Réacteurs nucléaires : pas d’arrêt estime EDF malgré la découverte de problèmes de fabrication sur certains composants

Par Epoch Times avec AFP
18 septembre 2019
Mis à jour: 18 septembre 2019

La semaine dernière, l’électricien avait annoncé que les procédures prévues n’avaient pas été respectées par sa filiale Framatome lors d’opérations réalisées « sur certaines soudures de générateurs de vapeur », de gros composants des centrales, lors de leur fabrication.

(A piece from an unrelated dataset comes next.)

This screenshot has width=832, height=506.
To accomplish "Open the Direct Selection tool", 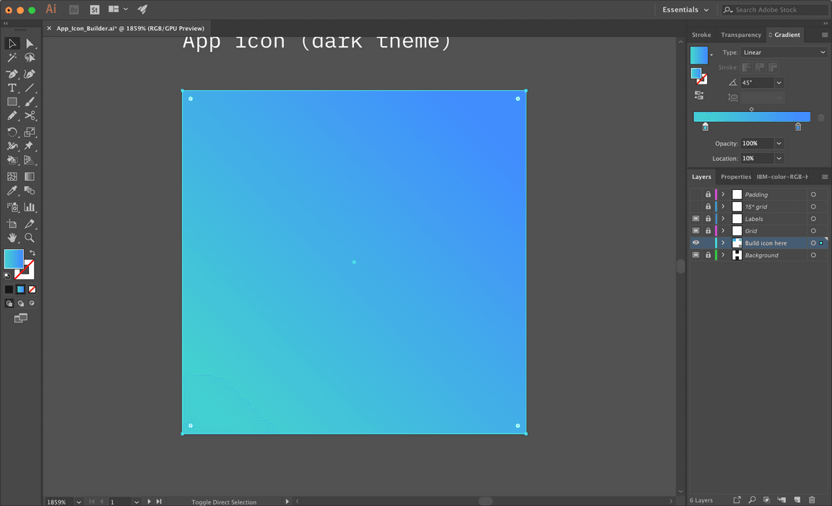I will click(x=30, y=45).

EDF a annoncé que six réacteurs nucléaires en exploitation en France étaient concernés par des problèmes de fabrication de certains composants révélé la semaine dernière. Sont en cause seize générateurs de vapeur, d’énormes pièces d’acier qui sont à l’interface entre le « circuit primaire » (la circulation d’eau bouillante chauffée par le combustible nucléaire) et le « circuit secondaire » (la vapeur qui fait tourner les turbines).

« Le travail de recensement poursuivi depuis par EDF et Framatome a permis d’identifier 16 générateurs de vapeur installés sur six réacteurs en exploitation : les réacteurs n°3 et 4 de Blayais, le réacteur n°3 de Bugey, le réacteur n°2 de Fessenheim, le réacteur n°4 de Dampierre-en-Burly, ainsi que le réacteur n°2 de Paluel », a détaillé EDF mercredi dans un communiqué.

C’est donc environ 8% des équipements de ce type en exploitation qui sont concernés.

Pas de traitement dans l’immédiat

« À ce stade de l’instruction technique portant sur ces composants, EDF estime que les écarts constatés ne remettent pas en cause l’aptitude au service des matériels et ne nécessitent pas de traitement immédiat », juge toutefois le groupe.

« Aucun de ces équipements aujourd’hui ne présente un risque en matière d’intégrité ou de sûreté des réacteurs », a expliqué Régis Clément, directeur adjoint du parc en exploitation d’EDF. « On n’est pas dans une situation où il y a une nécessité quelconque d’un arrêt immédiat et conservatif de l’un de ces réacteurs », a-t-il insisté lors d’une conférence téléphonique.

Si EDF a échappé à un arrêt immédiat de certains réacteurs, potentiellement catastrophique, surtout à l’approche de l’automne, reste que l’Autorité de sûreté nucléaire (ASN) doit encore se prononcer après avoir achevé l’instruction du dossier.

« À ce stade on considère qu’il n’y a pas matière à arrêter les réacteurs concernés. Pour autant le sujet doit être investigué jusqu’au bout et c’est le travail qui va être fait dans les prochaines semaines », a ainsi déclaré à l’AFP Julien Collet, directeur général adjoint de l’ASN.

Un accident majeur sur un générateur de vapeur aurait des conséquences graves. Des quantités d’eau contaminée seraient envoyées dans l’enceinte du réacteur. L’eau bouillante circule à 320°C dans les générateurs de vapeur. La pression y est maintenue à quelque 155 bars.